Madone >> Propel >>>>>> Venge
I'd go with Madone


----------



## Hiro11 (Dec 18, 2010)

I'm kind of with you guys on the Madone. Objectively, it might be the best bike here.

Two problems:
1. Rim brakes. As I said above, I prefer discs.
2. I really despise (a word I don't use lightly) my local Trek dealer. I'd have to go somewhere else to buy.

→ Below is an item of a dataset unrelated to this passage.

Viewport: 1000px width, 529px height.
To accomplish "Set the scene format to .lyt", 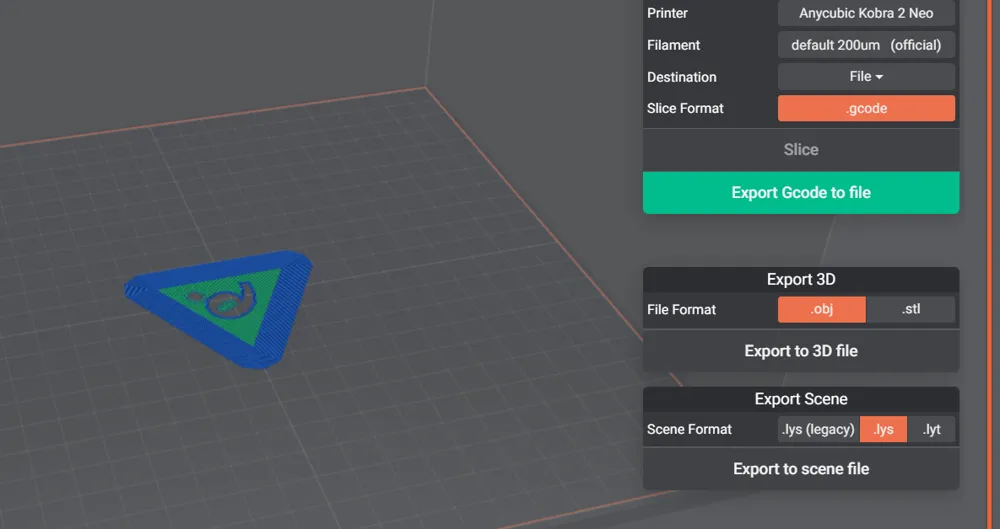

Also, I would have agreed with you guys about the undesirability of the Venge last year when Specialized was deep into their proprietary nonsense BS. However, the 2019 Venge is a much more straight forward and practical affair.


----------



## Srode (Aug 19, 2012)

Hiro11 said:


> I'm kind of with you guys on the Madone. Objectively, it's the best bike here.
> 
> Two problems:
> 1. Rim brakes. As I said above, I prefer discs.
> 2. I really despise (a word I don't use lightly) my local Trek dealer. I'd have to go somewhere else to buy.


Well, you put it on the list......

(My vote is the Madone also)


----------



## kevina6 (Apr 10, 2017)

Hiro11 said:


> I'm kind of with you guys on the Madone. Objectively, it's the best bike here.
> 
> Two problems:
> 1. Rim brakes. As I said above, I prefer discs.
> ...


Madone is now available with discs. 


Sent from my iPhone using Tapatalk


----------



## Hiro11 (Dec 18, 2010)

kevina6 said:


> Madone is now available with discs.


Cheapest disc option as far as I can tell is $6,300 (the SLR 6 Disc). Out of my budget and frankly kind of insane that this is Trek's lowest priced aero disc road bike. 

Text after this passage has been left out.